Stay in the Pack
Among all the public four-year colleges in Louisiana, not one has a four-year graduation rate over 30 percent. For the parents who pay tuition, let me restate that. According to data generated by the National Center for Education Statistics, more than two-thirds of all public university students in Louisiana take longer than four years to graduate. Private colleges are better than their public counterparts, but much is to be desired. Only a third of private colleges graduate more than half of their students in four years.
The time towards graduation has increased so steadily that the six-year graduation rate has become the industry standard. What variables have contributed to longer stays?

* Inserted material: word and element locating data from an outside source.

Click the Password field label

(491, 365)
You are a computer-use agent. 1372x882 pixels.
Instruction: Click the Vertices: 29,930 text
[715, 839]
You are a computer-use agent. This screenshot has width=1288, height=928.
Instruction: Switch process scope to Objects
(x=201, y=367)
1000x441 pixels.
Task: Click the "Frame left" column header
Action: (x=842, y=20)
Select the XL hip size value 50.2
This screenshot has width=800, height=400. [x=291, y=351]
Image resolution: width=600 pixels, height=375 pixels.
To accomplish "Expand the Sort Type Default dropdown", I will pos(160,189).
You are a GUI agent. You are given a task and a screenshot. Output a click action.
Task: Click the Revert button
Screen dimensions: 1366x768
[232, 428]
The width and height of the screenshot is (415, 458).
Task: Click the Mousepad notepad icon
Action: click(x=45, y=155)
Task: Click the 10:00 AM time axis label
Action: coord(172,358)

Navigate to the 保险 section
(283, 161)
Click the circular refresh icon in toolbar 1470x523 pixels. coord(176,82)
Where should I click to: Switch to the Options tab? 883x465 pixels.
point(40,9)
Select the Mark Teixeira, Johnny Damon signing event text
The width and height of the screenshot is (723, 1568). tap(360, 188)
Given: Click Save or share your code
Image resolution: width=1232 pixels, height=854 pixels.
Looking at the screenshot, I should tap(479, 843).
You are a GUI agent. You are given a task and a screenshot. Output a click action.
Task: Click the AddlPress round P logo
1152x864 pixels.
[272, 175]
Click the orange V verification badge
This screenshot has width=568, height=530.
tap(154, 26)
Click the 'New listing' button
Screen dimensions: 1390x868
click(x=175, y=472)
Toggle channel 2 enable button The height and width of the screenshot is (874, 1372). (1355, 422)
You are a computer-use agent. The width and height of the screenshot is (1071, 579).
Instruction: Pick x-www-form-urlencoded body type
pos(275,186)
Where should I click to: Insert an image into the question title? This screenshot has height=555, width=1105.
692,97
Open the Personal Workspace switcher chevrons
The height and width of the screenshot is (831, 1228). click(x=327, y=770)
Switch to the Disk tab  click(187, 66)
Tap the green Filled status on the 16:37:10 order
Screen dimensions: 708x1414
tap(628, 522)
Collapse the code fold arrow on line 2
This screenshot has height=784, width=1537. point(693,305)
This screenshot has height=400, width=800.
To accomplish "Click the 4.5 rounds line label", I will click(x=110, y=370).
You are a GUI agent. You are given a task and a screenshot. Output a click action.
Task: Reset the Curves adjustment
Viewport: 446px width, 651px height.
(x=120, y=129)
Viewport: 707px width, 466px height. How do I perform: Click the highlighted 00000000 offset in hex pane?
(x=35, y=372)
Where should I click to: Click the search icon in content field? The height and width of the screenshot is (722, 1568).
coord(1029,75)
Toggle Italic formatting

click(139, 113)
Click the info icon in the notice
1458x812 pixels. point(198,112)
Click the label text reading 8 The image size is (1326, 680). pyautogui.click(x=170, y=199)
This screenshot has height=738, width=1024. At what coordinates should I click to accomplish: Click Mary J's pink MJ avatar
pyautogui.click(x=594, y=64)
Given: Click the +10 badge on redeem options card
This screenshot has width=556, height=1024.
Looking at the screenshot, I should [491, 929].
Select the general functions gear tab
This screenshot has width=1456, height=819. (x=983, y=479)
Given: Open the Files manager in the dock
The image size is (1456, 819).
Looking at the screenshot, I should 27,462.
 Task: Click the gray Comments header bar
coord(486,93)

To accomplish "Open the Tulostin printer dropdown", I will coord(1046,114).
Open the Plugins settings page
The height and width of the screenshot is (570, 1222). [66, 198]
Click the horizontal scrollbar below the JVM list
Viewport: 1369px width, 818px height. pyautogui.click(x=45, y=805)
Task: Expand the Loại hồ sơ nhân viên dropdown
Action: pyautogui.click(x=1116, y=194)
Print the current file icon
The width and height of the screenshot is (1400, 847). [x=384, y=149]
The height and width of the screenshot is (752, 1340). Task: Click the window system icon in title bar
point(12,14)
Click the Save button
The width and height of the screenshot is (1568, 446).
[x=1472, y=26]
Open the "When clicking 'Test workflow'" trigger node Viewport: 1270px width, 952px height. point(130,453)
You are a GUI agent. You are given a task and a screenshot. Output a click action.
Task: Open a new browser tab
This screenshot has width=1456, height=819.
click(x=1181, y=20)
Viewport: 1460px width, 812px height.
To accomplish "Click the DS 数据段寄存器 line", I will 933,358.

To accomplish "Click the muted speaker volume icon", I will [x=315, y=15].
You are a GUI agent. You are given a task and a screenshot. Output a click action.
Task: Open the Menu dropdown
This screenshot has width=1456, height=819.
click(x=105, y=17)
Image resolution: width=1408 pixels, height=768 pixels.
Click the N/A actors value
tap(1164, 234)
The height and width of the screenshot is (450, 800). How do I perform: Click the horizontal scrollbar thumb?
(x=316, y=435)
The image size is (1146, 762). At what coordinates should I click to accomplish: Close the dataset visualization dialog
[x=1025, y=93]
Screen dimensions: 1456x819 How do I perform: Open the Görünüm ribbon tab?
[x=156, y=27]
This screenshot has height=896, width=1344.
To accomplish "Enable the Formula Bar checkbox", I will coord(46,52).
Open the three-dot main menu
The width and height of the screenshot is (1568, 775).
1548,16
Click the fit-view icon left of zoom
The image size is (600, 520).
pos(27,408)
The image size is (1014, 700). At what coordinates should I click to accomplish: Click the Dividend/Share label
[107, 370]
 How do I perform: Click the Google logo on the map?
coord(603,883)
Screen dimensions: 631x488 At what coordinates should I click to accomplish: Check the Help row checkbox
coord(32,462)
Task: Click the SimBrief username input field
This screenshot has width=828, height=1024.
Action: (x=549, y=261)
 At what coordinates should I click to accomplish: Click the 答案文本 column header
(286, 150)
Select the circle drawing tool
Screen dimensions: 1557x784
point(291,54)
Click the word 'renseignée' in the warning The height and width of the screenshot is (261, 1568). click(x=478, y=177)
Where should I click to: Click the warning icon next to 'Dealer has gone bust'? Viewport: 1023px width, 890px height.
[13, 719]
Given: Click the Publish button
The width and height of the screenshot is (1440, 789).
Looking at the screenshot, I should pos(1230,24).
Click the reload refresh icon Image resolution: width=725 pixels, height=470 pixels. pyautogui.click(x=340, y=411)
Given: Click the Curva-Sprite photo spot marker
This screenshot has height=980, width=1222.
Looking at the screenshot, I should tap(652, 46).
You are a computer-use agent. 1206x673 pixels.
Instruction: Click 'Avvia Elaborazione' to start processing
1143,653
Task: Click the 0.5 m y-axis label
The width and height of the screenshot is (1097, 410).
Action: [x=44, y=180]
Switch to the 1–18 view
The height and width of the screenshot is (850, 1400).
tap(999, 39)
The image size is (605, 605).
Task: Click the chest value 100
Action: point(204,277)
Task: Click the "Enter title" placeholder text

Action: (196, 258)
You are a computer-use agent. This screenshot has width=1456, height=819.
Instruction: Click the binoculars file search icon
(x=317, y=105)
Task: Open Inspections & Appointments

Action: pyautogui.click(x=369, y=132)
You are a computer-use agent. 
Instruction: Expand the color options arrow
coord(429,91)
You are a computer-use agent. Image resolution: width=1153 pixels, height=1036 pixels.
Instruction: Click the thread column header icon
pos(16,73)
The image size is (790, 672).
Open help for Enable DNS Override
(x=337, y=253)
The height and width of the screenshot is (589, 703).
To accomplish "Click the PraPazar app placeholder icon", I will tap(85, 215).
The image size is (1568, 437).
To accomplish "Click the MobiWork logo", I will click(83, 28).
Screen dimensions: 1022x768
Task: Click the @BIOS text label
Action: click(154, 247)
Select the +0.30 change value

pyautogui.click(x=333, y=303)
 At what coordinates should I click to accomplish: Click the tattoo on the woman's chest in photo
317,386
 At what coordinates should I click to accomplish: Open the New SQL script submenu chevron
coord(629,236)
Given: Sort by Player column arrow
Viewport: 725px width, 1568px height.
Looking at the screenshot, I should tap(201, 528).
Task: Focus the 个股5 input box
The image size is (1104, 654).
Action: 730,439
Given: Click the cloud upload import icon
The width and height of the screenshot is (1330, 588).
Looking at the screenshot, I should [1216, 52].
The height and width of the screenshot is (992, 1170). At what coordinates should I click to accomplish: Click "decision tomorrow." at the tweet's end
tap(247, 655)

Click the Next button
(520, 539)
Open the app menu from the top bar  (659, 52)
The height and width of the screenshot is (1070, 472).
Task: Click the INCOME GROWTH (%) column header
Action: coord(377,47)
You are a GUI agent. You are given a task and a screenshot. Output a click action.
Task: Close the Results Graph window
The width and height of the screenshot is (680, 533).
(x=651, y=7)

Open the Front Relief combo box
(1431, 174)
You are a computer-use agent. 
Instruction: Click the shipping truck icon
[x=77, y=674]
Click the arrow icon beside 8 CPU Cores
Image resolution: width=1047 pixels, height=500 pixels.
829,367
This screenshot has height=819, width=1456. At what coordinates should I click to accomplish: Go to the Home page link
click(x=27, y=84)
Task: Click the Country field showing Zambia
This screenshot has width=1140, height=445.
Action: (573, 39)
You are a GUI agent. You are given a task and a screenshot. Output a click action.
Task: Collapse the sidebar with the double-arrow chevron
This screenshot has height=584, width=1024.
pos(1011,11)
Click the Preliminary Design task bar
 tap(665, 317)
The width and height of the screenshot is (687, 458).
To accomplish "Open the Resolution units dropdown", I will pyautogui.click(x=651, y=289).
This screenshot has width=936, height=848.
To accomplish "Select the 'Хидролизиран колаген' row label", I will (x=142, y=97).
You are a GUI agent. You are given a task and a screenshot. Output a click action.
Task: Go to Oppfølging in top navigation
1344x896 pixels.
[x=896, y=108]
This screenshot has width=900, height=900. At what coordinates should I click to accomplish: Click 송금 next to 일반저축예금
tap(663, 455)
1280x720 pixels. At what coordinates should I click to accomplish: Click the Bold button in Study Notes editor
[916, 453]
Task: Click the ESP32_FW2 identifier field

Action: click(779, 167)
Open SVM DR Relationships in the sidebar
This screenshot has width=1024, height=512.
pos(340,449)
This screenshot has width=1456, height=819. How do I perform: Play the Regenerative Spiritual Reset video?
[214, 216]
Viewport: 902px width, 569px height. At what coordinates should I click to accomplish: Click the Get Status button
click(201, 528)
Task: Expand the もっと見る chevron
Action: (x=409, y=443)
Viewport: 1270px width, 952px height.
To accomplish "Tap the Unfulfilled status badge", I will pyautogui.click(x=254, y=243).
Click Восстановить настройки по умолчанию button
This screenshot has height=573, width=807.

Students stop-out, transfer, go part time, fail out and/or quit altogether. This is particularly true for students who are the first in their families to go to college. Students must graduate, but time equals money. No one has the latter. Neither parents nor institutions can afford longer stays in college.
Once upon a time administrators tried to scare students into staying in college. When I was a freshmen in 1989, I received the traditional matriculation speech, “Look to your left, look to your right; one of them will not be here next year.” University leaders viewed student departure as a benign tradeoff of a rigorous campus. For centuries, colleges and universities created cultures of expected early leaving.
Research on college retention shows that academic preparedness is a much smaller factor than once believed. Student life and financial aid significantly influence whether students stay or go. Institutions can’t place the departure blame solely on students.
The traditional speech must be revised to, “Look to your left, look to your right and look ahead; “we’re in this together.”
Experiencing college in packs increases student graduation and retention rates. Be it athletic teams, research groups or living-learning communities, as well as religious or academic clubs, when students learn in packs, they stay in college. Good retention programs make college smaller. Great ones match a diverse student body with diverse sub-communities.
Learning in groups is counter-intuitive in an increasingly individualistic, self-determined educational world. Universities are acting more like supermarkets where students get their goods and leave. This type of culture is antithetical to community building.
College faculty must work with student and academic affairs to generate more experiences that groom students into small communities of academic disciplines. Administration must honor faculty for their community building efforts. Tenure and promotion should reward faculty who transform at-risk students into colleagues. Student affairs must also make college more family-like. Remember, “We’re all in this together.”
Students should not fall into a degree. They should graduate as members of a university. Learning in packs requires investments in community building. Students and families simply can’t afford matriculation speeches as the solution for our retention problems.